▶ Retos
1/ En el hilo sobre JVKostO, ¿qué traducción al español propone heidita para Justizverwaltungkostenordnung?
2/ Actualiza el hilo sobre JVKostO: reproduce el fragmento que comienza con "Um eine Übersetzung" y sigue hasta "que me escribes.", poniendo "Erläuterung" en lugar de "Erklärung".
3/ ¿Qué nombres de usuario aparecen como autores de mensajes en el hilo sobre JVKostO?

▶ Texto proporcionado
# JVKostO



## picazolawyer

Buenos Días a todos...

Tengo unas siglas en el documento de Apostilla que no puedo traducir bien debido a que no comprendo con exactitud su significado... creo que es algo relacionado con el impreso que traen los formularios:

las siglas son las siguientes:

Kosten:
Geb. gem. Geb. Verz.
Nr. 890 zu & 3 Abs 1
JVKostO 10.00 Euro

Alguna sugerencia para traducir estas siglas?

Gracias por su ayuda.


----------



## Jana337

picazolawyer said:


> Buenos Días a todos...
> 
> Tengo unas siglas en el documento de Apostilla que no puedo traducir bien debido a que no comprendo con exactitud su significado... creo que es algo relacionado con el impreso que traen los formularios:
> 
> las siglas son las siguientes:
> 
> Kosten:
> Geb. gem. Geb. Verz. Gebühr gemäß Gebühren-Verzeichnis
> Nr. 890 zu & ??? should it be §? 3 Abs 1 Absatz
> JVKostO 10.00 Euro Justizverwaltungskostenordnung
> 
> Alguna sugerencia para traducir estas siglas?
> 
> Gracias por su ayuda.


Um eine Übersetzung werde ich mich nicht bemühen, hoffentlich hilft auch eine Erklärung (ohne Gewähr allerdings ).

Jana


----------



## picazolawyer

wow!! Muchas gracias por la ayuda... creo que es bastante acertado lo que me escribes.
Vielen danke, Jana!!!  =)


----------



## picazolawyer

Por cierto, que significa en español Justizverwaltungkostenordnung? alguna sugerencia?


----------



## heidita

Costos de juicio/costos judiciales


----------



## picazolawyer

muchas gracias


----------

▶ Filas de datos
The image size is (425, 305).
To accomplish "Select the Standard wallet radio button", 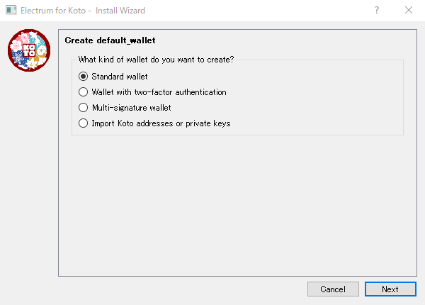I will [83, 77].
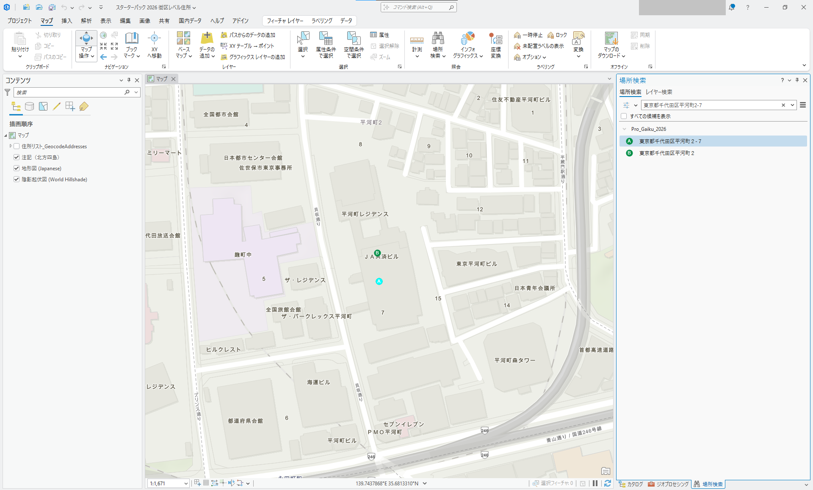Open the 解析 ribbon tab
This screenshot has width=813, height=490.
pos(86,21)
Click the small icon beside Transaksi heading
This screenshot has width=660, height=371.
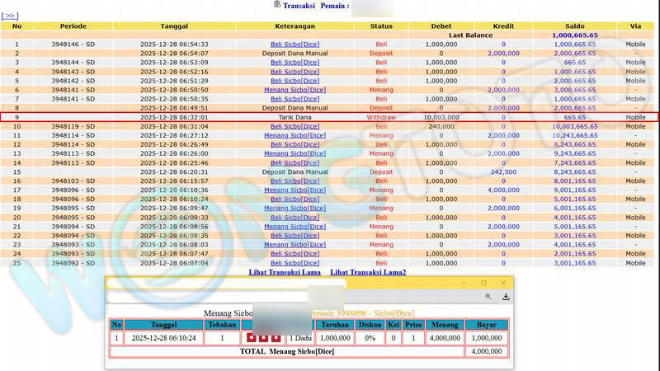(x=276, y=5)
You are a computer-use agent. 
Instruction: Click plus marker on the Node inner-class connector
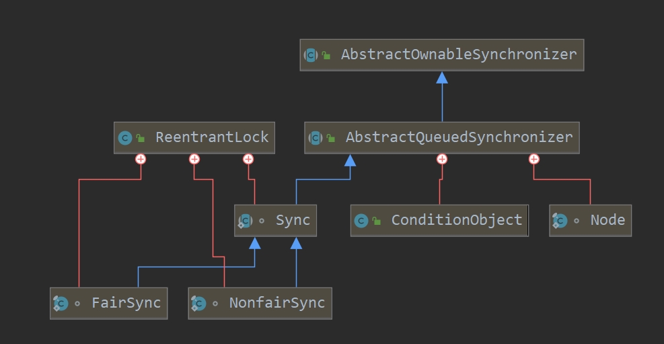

▶ Soluciones
1/ Costos de juicio/costos judiciales

2/
Um eine Übersetzung werde ich mich nicht bemühen, hoffentlich hilft auch eine Erläuterung (ohne Gewähr allerdings ).

Jana


----------



## picazolawyer

wow!! Muchas gracias por la ayuda... creo que es bastante acertado lo que me escribes.

3/ picazolawyer, Jana337, heidita